Recuerdo como si fuera ahora la primera vez que visité Inglaterra. Fue cuando tenía diecisiete años recién cumplidos y claro, estaba en una época de mi vida en la que quería experimentar todo aquello que me llamara la atención, sin importarme nada de lo que me rodeaba. Antes de viajar, cuando todavía planeaba con mi amiga el viaje, ya sabíamos que querríamos ir a un sex shop para ver qué tipo de productos ofrecían allí y cómo de diferentes serían con respecto a los que vendían en España.
No es que fuéramos ninfómanas ni nada por el estilo, era solo simple curiosidad que teníamos y que surgió una vez que salió el tema del sexo en una reunión de amigas que hicimos. Allí debatíamos sobre si el sexo se hacía igual en todos los países o si, como mismo cambian la gastronomía y el tiempo, lo hacía también la forma de hacer el amor. Algunas opinaban que sí, que el sexo tiene también que ver con la cultura y que como tal sería diferente. Otras, como yo, piensa que el sexo no entiende de idiomas y que eso de ponerle mote de países a determinadas prácticas sexuales era algo que sin lugar a dudas alguien habría inventado pero que aún llamándose así era algo que hacíamos en todos los países.

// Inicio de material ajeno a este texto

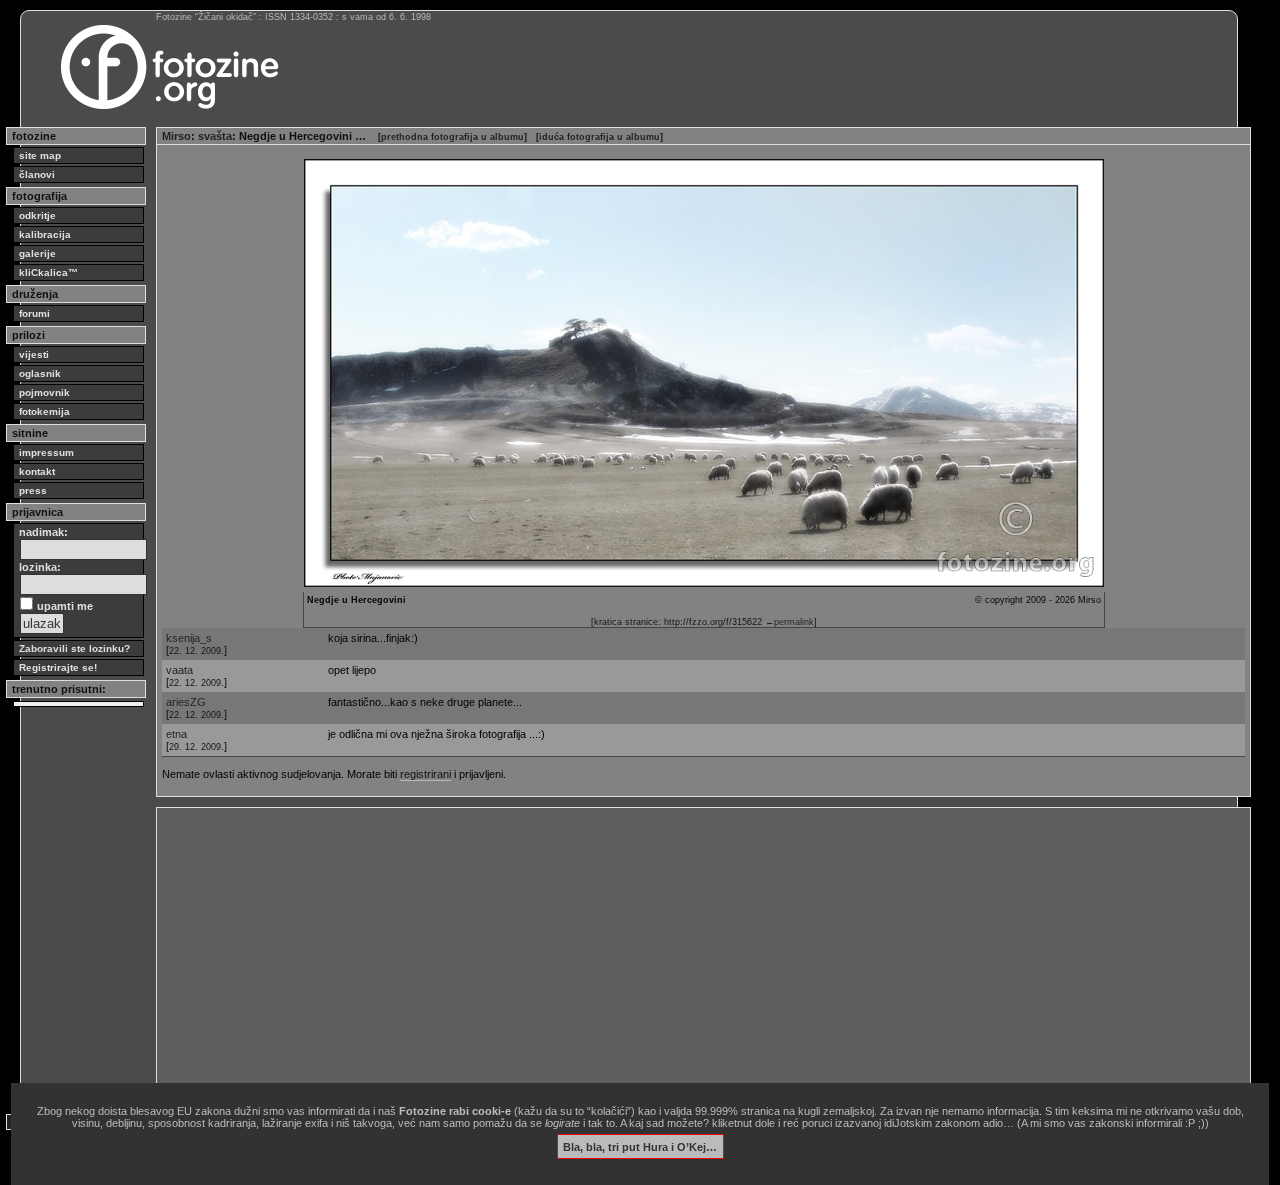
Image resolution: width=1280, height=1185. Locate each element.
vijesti (34, 354)
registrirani (425, 774)
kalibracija (45, 234)
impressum (46, 452)
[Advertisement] (703, 953)
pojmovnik (44, 392)
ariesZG (186, 702)
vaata (179, 670)
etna (176, 734)
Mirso (176, 136)
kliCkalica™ (48, 272)
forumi (34, 313)
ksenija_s (189, 638)
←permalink (789, 622)
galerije (37, 253)
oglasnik (40, 373)
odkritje (37, 215)
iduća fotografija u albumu (599, 137)
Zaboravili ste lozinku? (74, 648)
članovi (37, 174)
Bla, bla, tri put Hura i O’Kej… (640, 1146)
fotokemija (44, 411)
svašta (215, 136)
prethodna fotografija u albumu (452, 137)
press (33, 490)
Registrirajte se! (58, 667)
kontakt (37, 471)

Creo que ni yo ni las que opinamos como yo nos equivocamos demasiado porque, una vez llegadas al país inglés, ya asentadas y un día sin nada que hacer dijimos de ir a una tienda erótica y dio la casualidad de que en el municipio en el que vivíamos había uno bastante grande. Cuando entramos, la verdad es que nos impactó porque aparte de ser enorme, desde la entrada podían verse escaparates dentro del propio sex shop repletos de aceites, lubricantes y juguetes entre los que destacaban los masturbadores.
Entonces comprobé que el tipo de productos eróticos es el mismo, pero la variedad y la cantidad al menos en esta tienda terminó por conquistarme.